- _WORK REQUIRED_: If the records include pictures, omit them and set down everything else verbatim.

=== Section Start ===

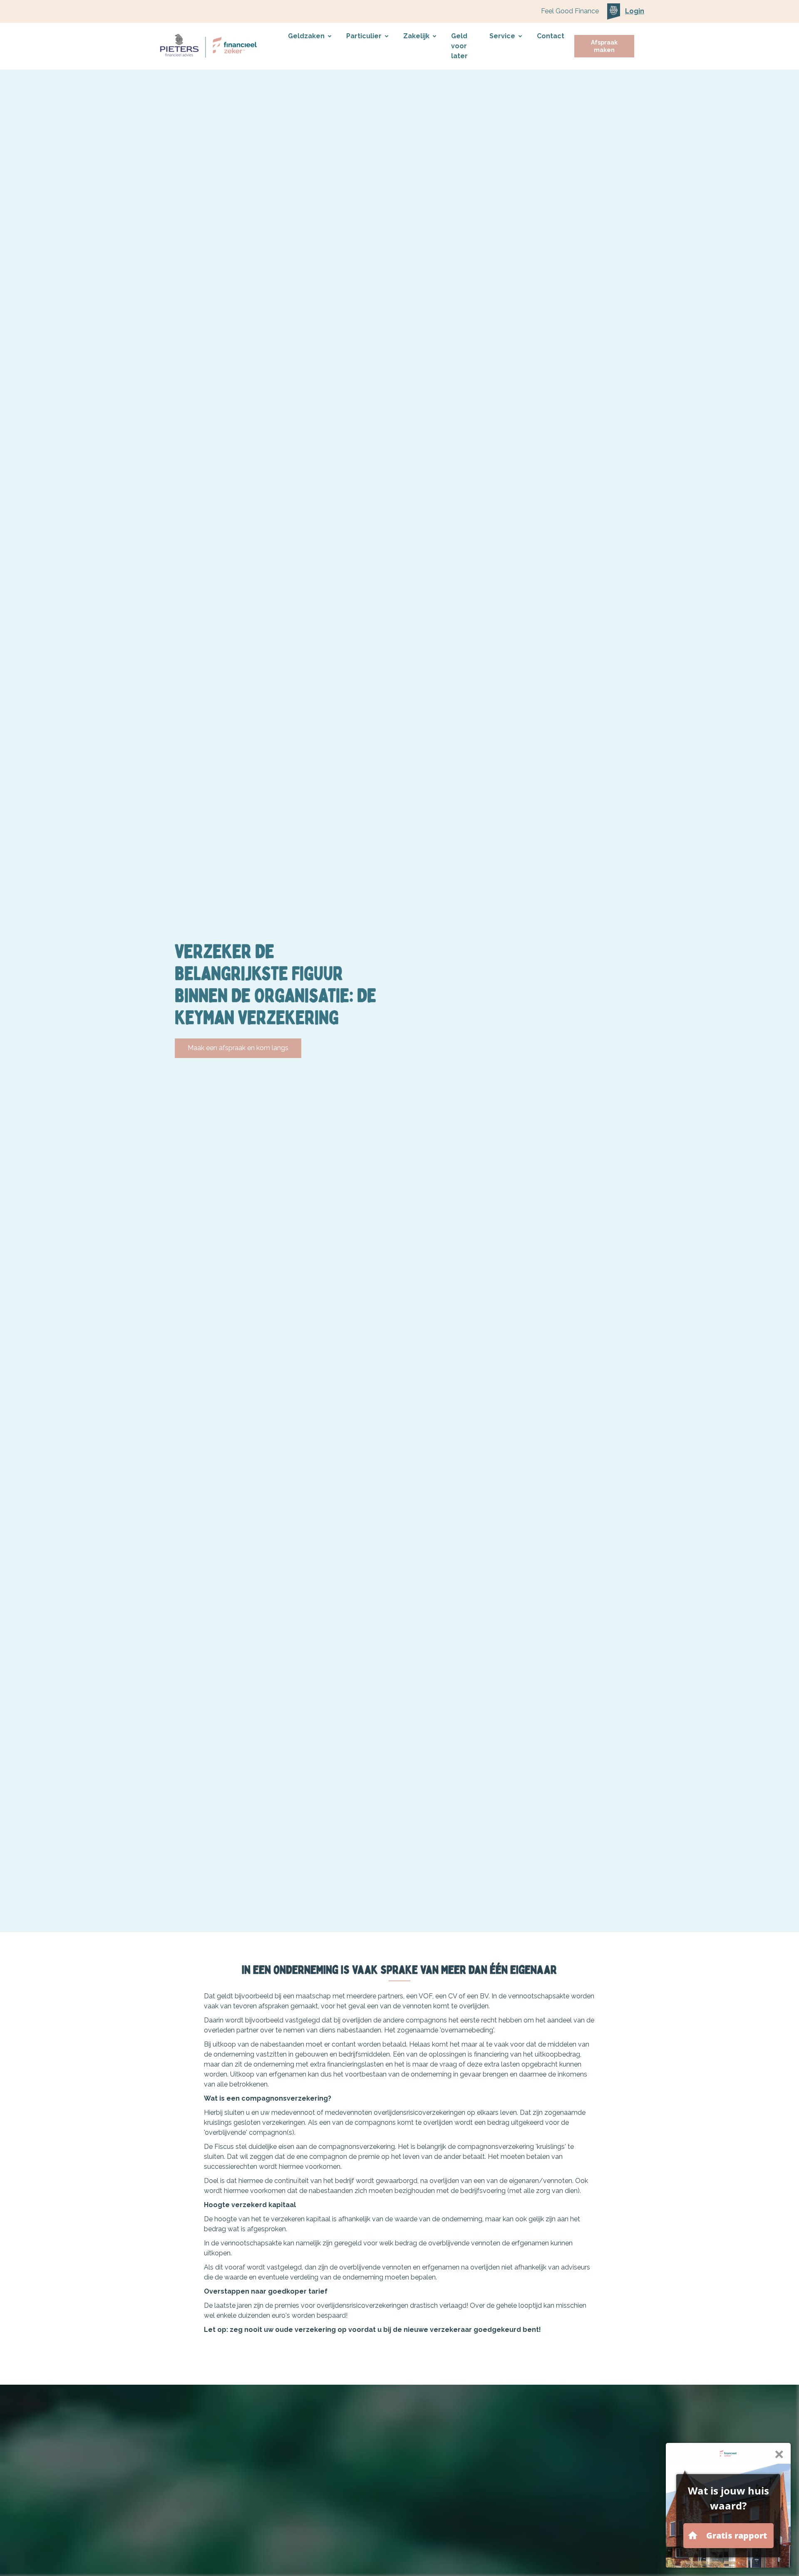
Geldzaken (306, 36)
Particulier (364, 36)
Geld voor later (459, 46)
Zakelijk (416, 36)
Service (502, 36)
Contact (550, 36)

=== Section End ===

- _EXERCISE RESPONSE_:
Geldzaken (306, 36)
Particulier (364, 36)
Geld voor later (459, 46)
Zakelijk (416, 36)
Service (502, 36)
Contact (550, 36)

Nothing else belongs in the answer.